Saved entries
········

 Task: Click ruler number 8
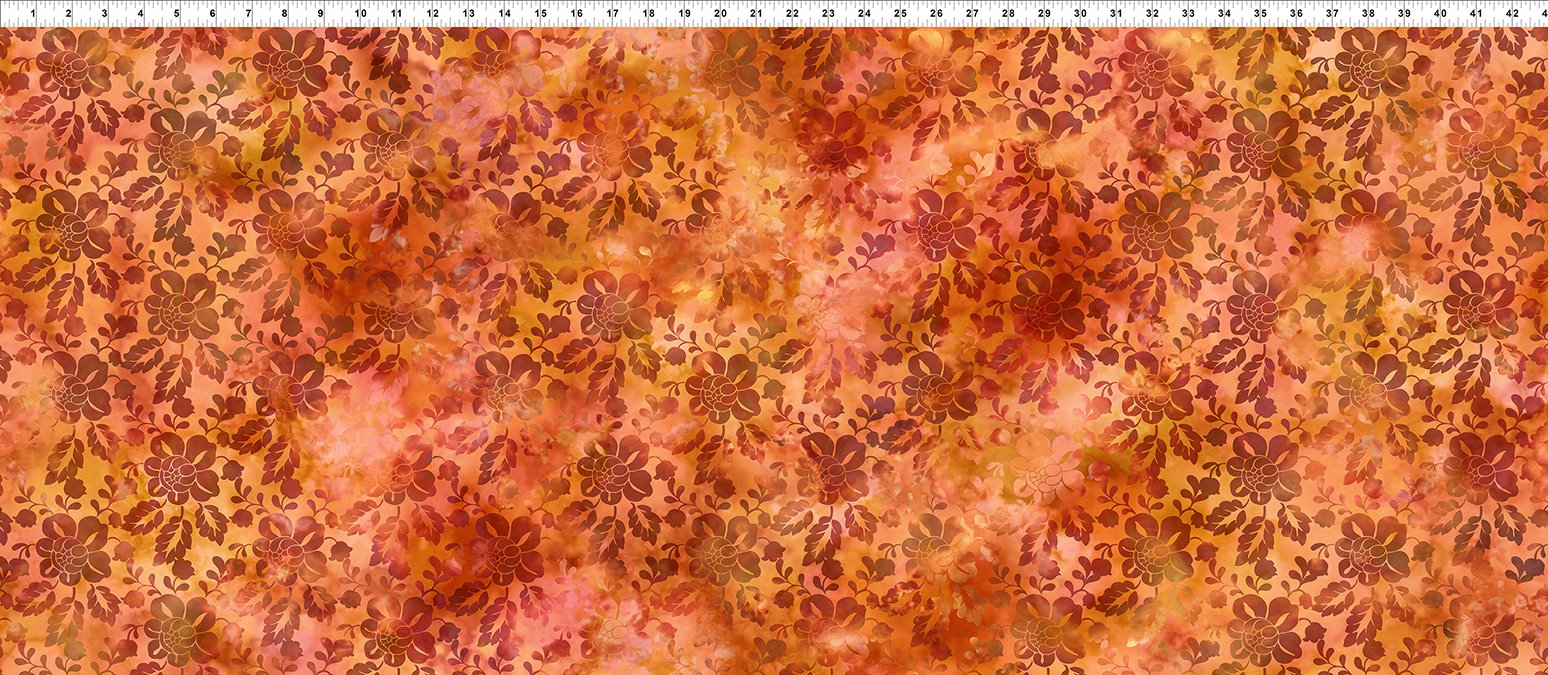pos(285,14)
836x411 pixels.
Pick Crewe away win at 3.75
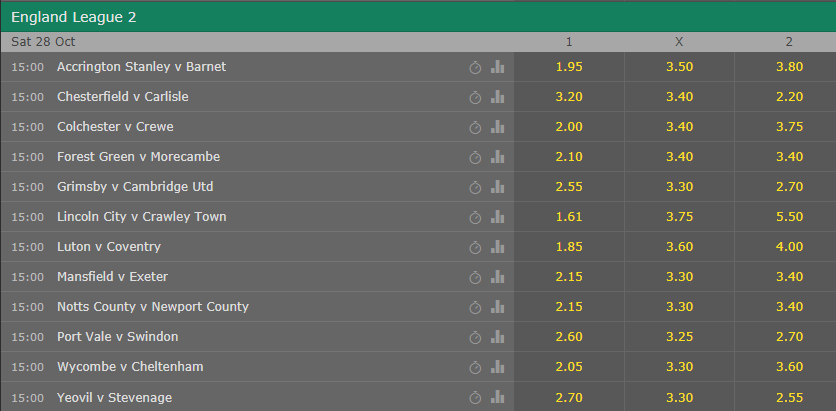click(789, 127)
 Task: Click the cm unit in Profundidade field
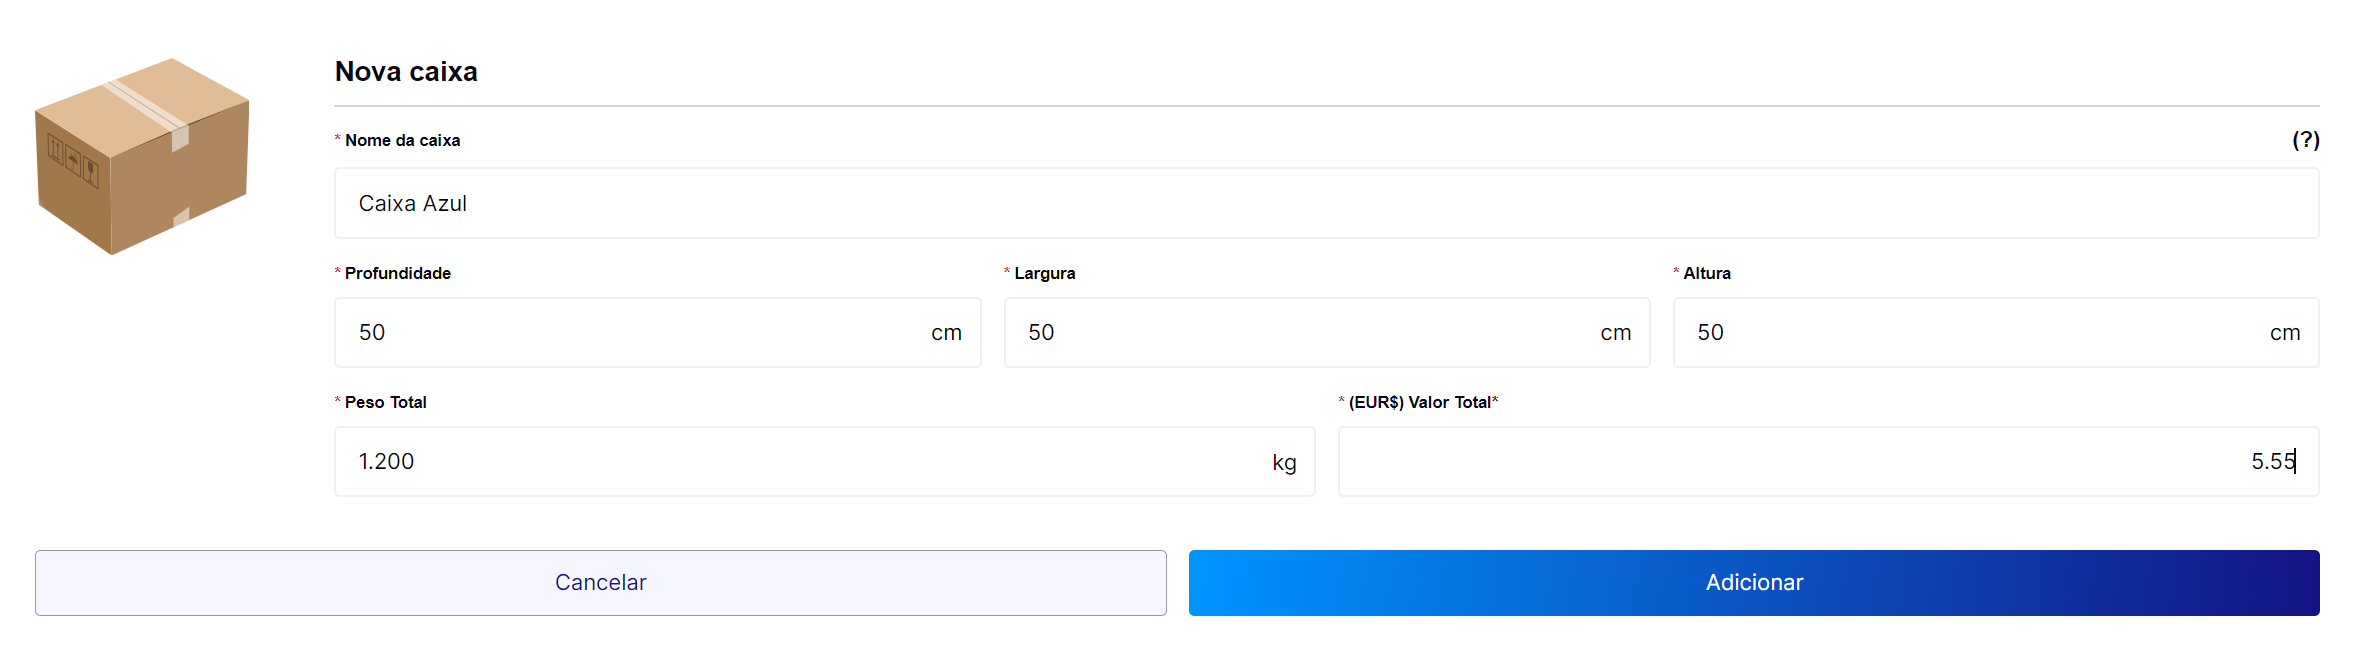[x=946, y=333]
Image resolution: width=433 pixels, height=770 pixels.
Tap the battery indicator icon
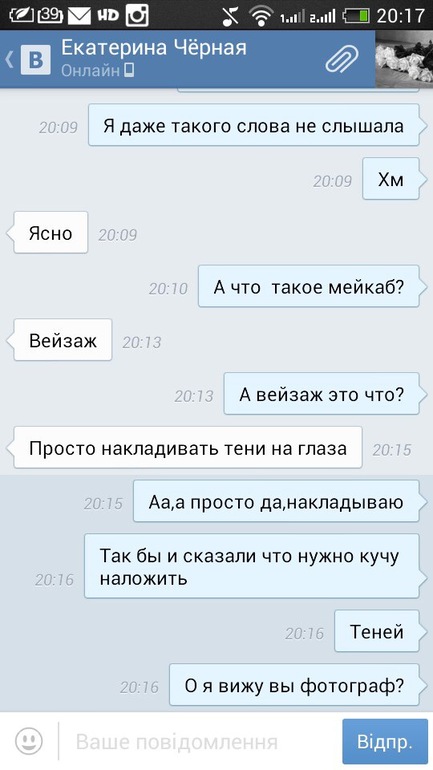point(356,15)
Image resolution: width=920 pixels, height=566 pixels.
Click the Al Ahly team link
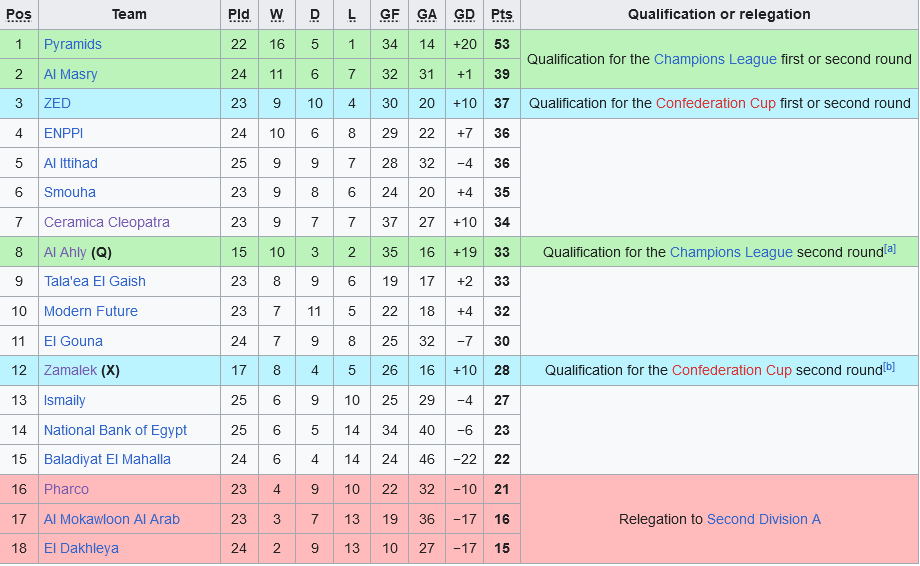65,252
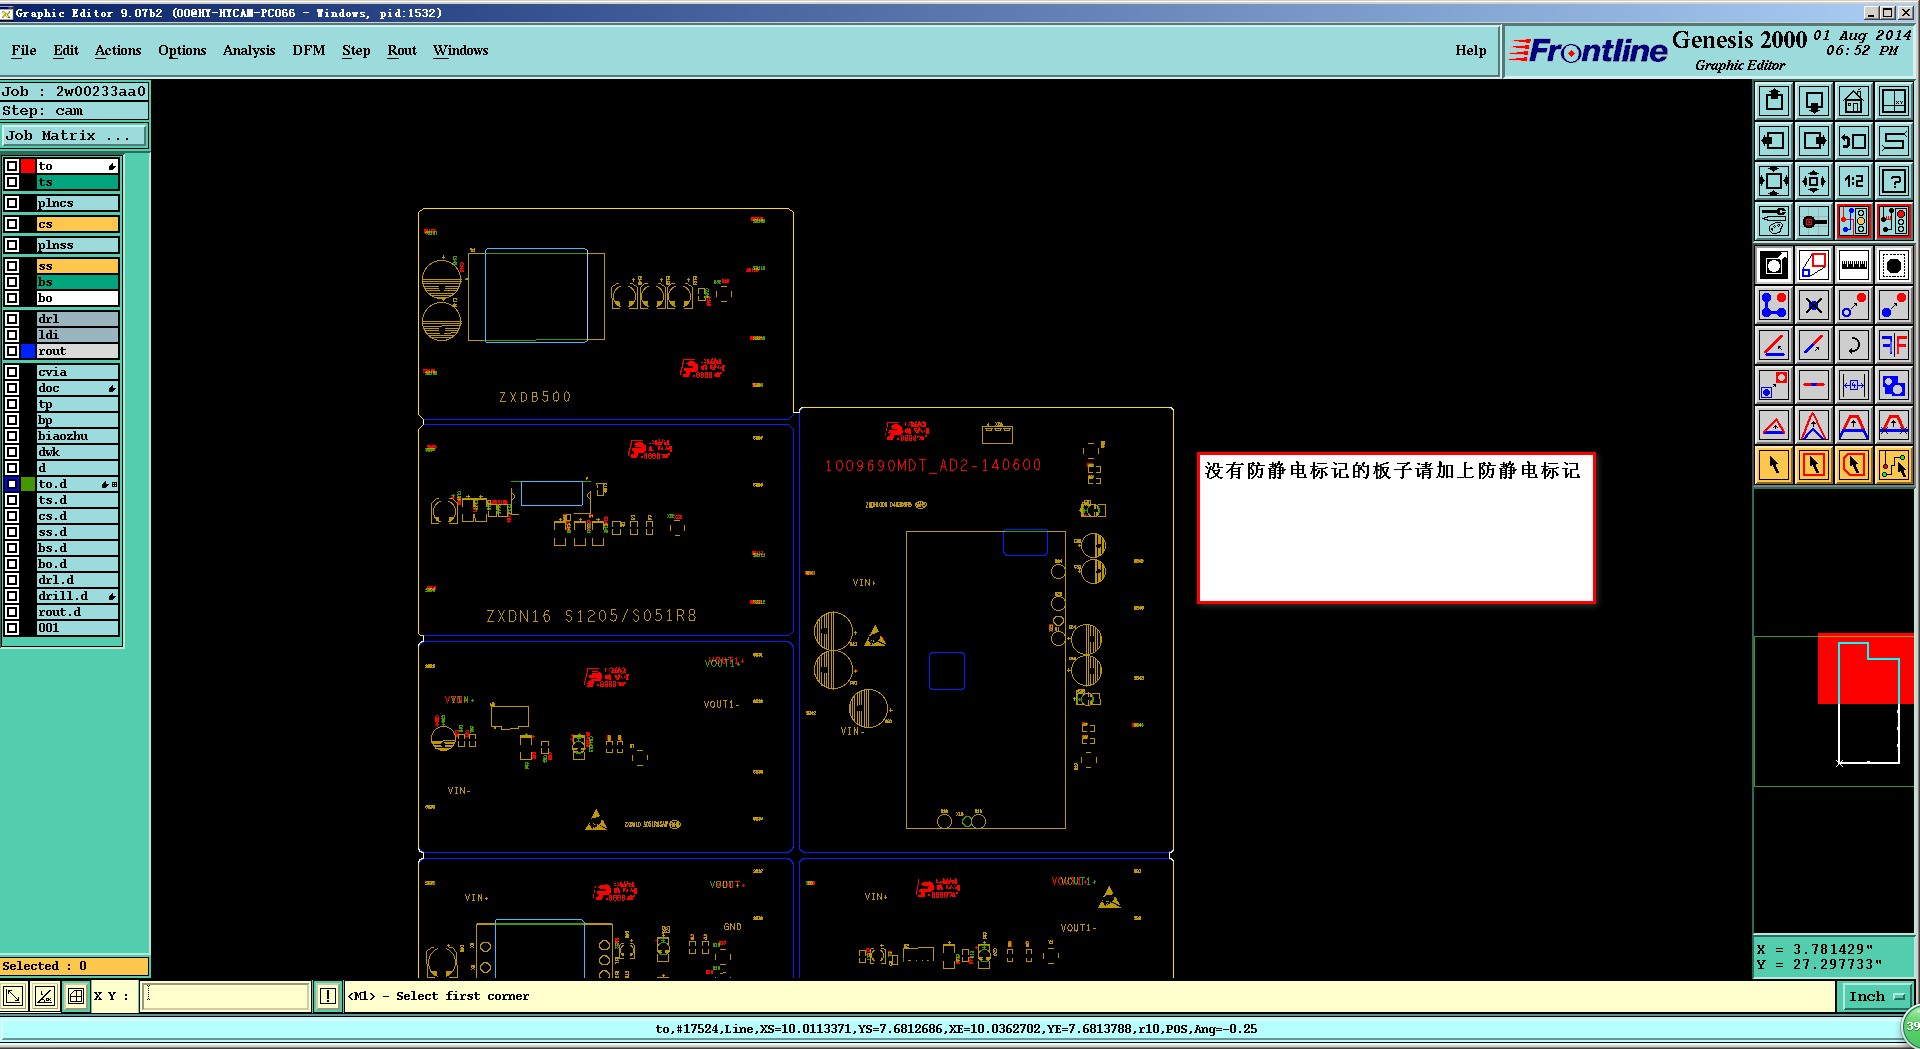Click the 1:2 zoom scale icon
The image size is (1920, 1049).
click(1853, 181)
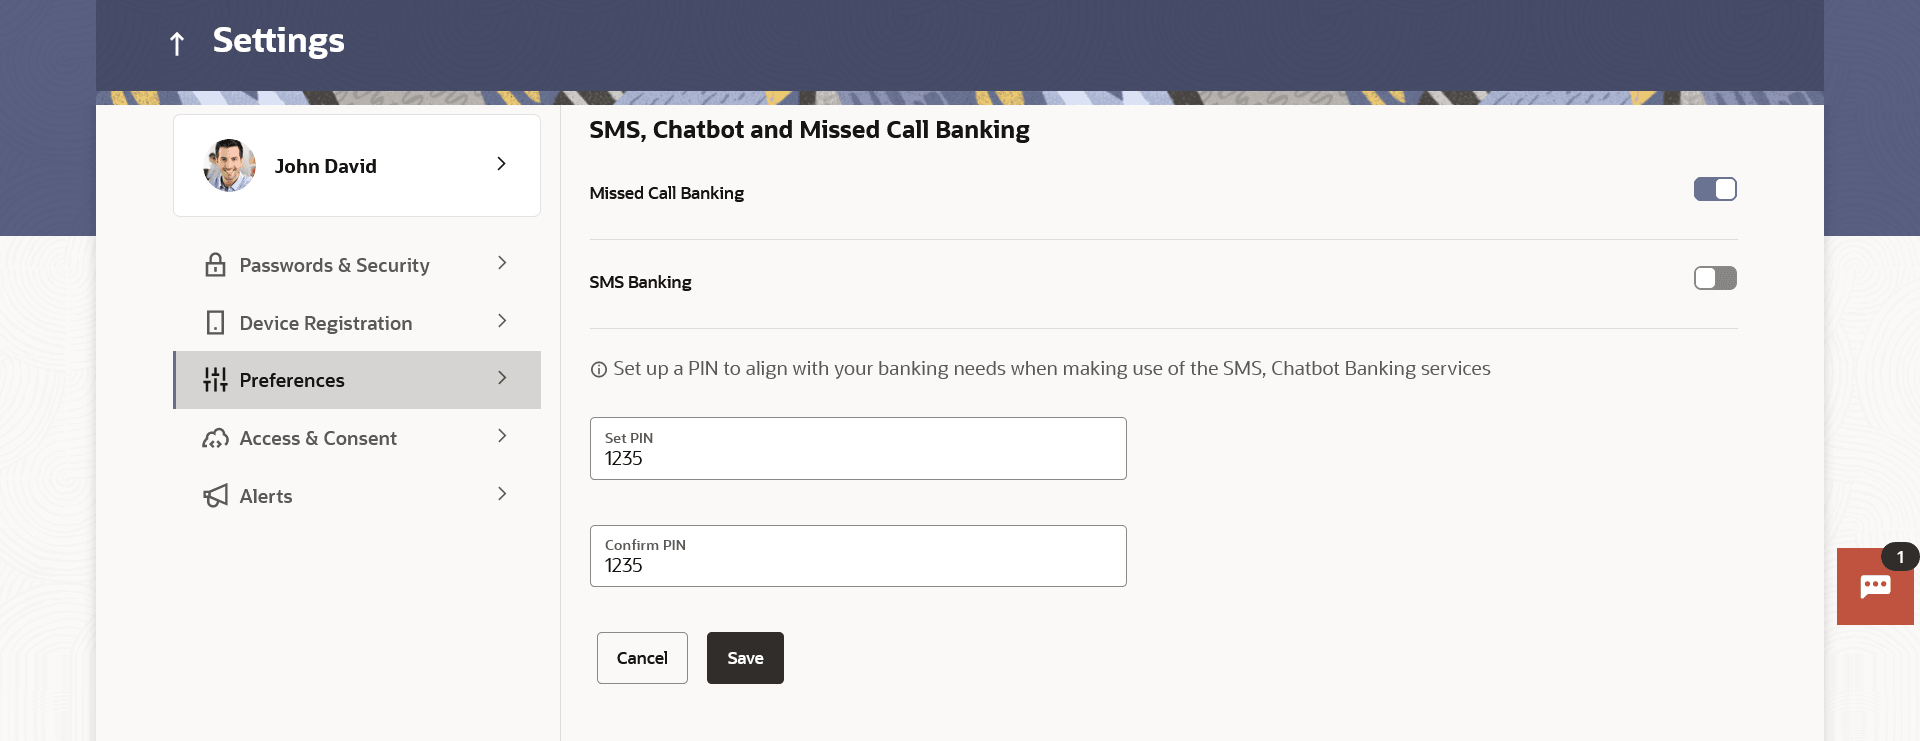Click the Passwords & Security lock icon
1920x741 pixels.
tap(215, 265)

········

# HOW TO COMPLETE THIS TASK
Skip the pictures, then return the rest of the data exactly.

# EXERCISE OUTPUT
 Task: Click ruler number 8
pos(285,14)
836x411 pixels.
Pick Crewe away win at 3.75
click(789, 127)
 Task: Click the cm unit in Profundidade field
[x=946, y=333]
Image resolution: width=433 pixels, height=770 pixels.
Tap the battery indicator icon
point(356,15)
Image resolution: width=920 pixels, height=566 pixels.
Click the Al Ahly team link
65,252
Click the 1:2 zoom scale icon
The image size is (1920, 1049).
click(1853, 181)
Click the Passwords & Security lock icon
1920x741 pixels.
tap(215, 265)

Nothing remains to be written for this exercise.